2010 | interactive sound installation

4 loudspeakers | 4 projectors | blue light | computer | carpet



Co-production STEIM (Amsterdam) and Suspended spaces

Disco Debris is an interactive sound installation. In a dark and phonetically isolated room, four projectors delimit a defined space in an indistinct, black environment, by illuminating it with a cold, blue light. Four loudspeakers broadcast Cypriot and Greek music of the 1970s. When visitors enter the lit area, a camera captures their movements; these latter, processed in real time, reconfigure the sound track which then starts to malfunction, producing scratches, fragments, and shards of voices. At the same time, visitors are dazzled by the lights of the four spots. So it is within the sonic matter that the space takes shape, through the visitors’ movements. In the space of the work, which has no visual landmark, “people stumble on a landscape of frozen voices, on excerpts of pieces of pop music from the 1970s which are barely recognizable, on broken disco rhythms, like echoes of an invisible space” says Yannis Kyriakides. The visitor’s body becomes a “playback head”. The empty space, which is sensitive to slight movements, and which people tend to walk quickly across to move into and out of the lit field, means daring to remain in the light of the spots, and risking improvised choreographies.

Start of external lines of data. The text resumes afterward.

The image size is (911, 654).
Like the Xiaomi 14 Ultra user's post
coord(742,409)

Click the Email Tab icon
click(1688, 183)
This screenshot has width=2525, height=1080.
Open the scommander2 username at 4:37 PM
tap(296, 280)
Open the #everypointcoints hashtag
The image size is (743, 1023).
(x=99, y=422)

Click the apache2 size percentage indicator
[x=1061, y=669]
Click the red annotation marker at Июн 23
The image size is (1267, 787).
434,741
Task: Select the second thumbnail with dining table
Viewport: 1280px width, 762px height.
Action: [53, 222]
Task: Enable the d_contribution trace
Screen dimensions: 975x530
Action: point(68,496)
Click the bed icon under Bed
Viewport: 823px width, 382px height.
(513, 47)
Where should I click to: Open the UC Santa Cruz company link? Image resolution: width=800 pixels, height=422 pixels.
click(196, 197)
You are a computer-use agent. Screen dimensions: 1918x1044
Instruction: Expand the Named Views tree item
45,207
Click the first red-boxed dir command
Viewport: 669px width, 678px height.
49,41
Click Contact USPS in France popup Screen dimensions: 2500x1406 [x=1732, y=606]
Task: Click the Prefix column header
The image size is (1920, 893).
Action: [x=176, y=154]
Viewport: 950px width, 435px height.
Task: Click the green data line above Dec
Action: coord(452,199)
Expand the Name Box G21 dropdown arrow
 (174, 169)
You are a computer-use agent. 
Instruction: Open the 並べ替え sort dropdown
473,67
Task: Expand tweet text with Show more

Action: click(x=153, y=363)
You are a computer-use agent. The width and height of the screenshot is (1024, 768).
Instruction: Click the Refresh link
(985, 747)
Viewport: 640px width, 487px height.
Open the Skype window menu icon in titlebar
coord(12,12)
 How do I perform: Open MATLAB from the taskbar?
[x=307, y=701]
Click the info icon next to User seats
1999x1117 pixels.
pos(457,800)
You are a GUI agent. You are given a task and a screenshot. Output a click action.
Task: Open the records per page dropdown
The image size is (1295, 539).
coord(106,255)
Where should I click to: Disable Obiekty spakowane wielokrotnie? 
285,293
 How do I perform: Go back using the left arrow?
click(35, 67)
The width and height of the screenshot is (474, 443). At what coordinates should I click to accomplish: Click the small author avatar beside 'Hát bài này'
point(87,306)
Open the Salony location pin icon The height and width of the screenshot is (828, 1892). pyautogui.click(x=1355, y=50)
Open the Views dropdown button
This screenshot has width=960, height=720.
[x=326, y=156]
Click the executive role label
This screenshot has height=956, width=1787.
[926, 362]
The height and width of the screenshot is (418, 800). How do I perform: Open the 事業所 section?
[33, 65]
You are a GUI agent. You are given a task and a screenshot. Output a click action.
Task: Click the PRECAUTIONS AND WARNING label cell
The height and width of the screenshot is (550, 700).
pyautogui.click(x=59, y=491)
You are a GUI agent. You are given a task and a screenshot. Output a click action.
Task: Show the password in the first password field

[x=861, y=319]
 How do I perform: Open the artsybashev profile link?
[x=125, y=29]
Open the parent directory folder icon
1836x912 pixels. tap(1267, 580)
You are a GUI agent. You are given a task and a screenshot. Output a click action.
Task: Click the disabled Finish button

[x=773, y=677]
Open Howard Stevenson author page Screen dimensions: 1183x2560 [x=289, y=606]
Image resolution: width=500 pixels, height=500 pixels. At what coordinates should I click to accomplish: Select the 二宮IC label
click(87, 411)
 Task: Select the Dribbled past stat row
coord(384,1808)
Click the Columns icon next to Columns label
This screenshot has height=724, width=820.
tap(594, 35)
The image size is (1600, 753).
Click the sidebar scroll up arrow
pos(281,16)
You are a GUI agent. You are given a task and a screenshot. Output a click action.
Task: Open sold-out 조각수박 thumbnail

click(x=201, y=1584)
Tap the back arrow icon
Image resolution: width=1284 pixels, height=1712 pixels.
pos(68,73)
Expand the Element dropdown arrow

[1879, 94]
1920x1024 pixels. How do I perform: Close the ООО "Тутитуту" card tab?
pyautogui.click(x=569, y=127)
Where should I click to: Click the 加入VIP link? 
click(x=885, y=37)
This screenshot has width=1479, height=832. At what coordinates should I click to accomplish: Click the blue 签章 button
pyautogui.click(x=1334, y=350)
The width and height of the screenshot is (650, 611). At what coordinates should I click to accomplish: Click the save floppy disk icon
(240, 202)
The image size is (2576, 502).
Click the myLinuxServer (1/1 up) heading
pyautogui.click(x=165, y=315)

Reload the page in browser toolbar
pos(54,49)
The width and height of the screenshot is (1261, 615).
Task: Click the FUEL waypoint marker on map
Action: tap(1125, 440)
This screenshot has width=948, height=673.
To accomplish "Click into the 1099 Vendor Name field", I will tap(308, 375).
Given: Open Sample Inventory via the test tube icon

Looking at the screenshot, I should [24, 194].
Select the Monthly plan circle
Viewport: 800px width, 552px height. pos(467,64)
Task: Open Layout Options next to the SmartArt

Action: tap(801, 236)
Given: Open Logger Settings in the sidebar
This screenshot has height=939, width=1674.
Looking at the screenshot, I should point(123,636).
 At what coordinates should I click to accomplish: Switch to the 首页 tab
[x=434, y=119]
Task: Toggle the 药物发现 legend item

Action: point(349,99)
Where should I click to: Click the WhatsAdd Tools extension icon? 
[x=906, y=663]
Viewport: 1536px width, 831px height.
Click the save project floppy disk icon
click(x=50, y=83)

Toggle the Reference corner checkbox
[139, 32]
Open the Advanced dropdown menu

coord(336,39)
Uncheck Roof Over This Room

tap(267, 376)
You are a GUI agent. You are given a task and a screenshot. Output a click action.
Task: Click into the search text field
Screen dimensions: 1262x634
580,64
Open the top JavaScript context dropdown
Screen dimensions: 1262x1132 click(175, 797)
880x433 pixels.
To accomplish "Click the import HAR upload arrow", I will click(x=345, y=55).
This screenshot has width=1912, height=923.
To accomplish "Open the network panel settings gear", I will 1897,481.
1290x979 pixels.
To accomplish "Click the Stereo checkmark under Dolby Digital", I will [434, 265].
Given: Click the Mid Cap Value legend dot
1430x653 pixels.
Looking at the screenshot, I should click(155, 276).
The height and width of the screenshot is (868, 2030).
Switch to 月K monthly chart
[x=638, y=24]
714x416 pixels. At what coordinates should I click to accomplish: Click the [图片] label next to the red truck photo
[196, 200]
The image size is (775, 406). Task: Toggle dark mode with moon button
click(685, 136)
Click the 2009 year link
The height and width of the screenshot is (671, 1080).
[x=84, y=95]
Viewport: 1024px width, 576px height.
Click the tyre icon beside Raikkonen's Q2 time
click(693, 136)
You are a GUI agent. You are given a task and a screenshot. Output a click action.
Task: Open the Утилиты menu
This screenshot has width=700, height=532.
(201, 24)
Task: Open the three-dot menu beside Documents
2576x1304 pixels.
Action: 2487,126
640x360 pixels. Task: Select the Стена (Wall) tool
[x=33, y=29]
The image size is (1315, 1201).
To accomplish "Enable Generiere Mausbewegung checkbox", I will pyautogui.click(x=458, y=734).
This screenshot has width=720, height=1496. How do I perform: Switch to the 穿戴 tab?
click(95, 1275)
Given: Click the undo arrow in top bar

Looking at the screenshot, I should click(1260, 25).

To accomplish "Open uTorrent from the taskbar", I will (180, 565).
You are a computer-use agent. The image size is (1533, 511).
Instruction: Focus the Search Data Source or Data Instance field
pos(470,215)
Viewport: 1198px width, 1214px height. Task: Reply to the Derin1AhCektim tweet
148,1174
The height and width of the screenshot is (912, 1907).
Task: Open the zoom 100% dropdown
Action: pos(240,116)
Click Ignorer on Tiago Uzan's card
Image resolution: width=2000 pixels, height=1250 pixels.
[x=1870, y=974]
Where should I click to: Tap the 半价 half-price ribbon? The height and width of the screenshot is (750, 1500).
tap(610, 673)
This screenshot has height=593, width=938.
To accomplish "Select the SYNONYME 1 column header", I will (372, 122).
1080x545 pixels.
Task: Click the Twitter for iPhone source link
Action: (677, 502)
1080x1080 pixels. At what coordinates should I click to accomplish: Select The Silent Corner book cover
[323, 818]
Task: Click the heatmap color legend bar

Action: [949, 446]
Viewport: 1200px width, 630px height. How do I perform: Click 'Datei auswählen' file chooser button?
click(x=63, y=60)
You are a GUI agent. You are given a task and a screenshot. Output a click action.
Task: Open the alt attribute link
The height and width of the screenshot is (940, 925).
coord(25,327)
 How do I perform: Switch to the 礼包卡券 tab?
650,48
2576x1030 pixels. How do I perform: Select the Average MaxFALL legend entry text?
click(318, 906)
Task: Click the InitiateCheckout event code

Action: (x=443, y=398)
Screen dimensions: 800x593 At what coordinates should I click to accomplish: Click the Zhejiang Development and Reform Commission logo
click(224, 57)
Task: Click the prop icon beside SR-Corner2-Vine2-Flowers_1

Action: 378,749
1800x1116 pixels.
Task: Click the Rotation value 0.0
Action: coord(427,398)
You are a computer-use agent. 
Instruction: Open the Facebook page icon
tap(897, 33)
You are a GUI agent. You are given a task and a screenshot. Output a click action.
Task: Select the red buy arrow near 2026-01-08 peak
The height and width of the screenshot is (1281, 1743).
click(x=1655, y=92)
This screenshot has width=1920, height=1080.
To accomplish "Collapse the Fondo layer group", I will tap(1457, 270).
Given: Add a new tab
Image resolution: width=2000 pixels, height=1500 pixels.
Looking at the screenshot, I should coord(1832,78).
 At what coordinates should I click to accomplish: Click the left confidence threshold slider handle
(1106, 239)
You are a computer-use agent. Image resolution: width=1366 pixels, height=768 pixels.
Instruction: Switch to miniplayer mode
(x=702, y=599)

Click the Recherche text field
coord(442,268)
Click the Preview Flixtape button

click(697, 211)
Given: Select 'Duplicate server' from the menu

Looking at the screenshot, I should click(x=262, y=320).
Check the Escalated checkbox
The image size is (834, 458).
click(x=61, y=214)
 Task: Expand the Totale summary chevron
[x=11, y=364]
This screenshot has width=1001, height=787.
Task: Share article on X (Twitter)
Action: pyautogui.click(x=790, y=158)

The Disco Debris project came into being during the residency for the Suspended Spaces project. Yannis Kyriakides then went back to the places that he initially recollected. He describes it thus: “It was very strange to be back on the spot, to see the shells and hulks of those buildings, and know that my first memory came from that day when time stood still here”. During the Turkish offensive of 1974, Yannis Kyriakides was on a family holiday in Famagusta. Taking refuge in the basement of a hotel, he and his brother spent the day drawing on the floor, with the help of a bit of rock that had fallen away from the wall as a result of the bombing. He also explains  that the idea of using pop music of that period as a sonic image for an installation about Cyprus is associated with the fact that, at that time, his father owned a nightclub in Nicosia. “I had the feeling that my consciousness was developing against a backdrop of Greek pop.”


Disco Debris thus conjures up the abandonment of Varosha in 1974. The discotheque becomes the symbol of the period prior to the invasion, when that Cypriot town was a favourite spot for carefree, night-owl youth. The dance floor right now is an abandoned space, littered with noisy rubble. The installation underscores the synchronism between the optimistic hedonism that then went hand in hand with economic and tourist growth, and the political violence of the same period. It also makes it possible to have the experience of a space in virtual ruins: visitors move forward among these sounds that have been frozen for years, as if among debris that carries within it the time of glorious years now at a standstill. From a musical viewpoint, the installation uses and quotes the international standards of the popular culture of hit parades to produce, using random mixing, a special, dissonant form, at once contemporary in its sonic references, and performance-related in its distribution. This uniformization of  the music of night clubs, symbols of westernization and thus of Cypriot modernity in the 1970s, echoes the modern international-style standardization of Varosha’s architecture. The ruins of the ghost town provide a background for this discotheque debris.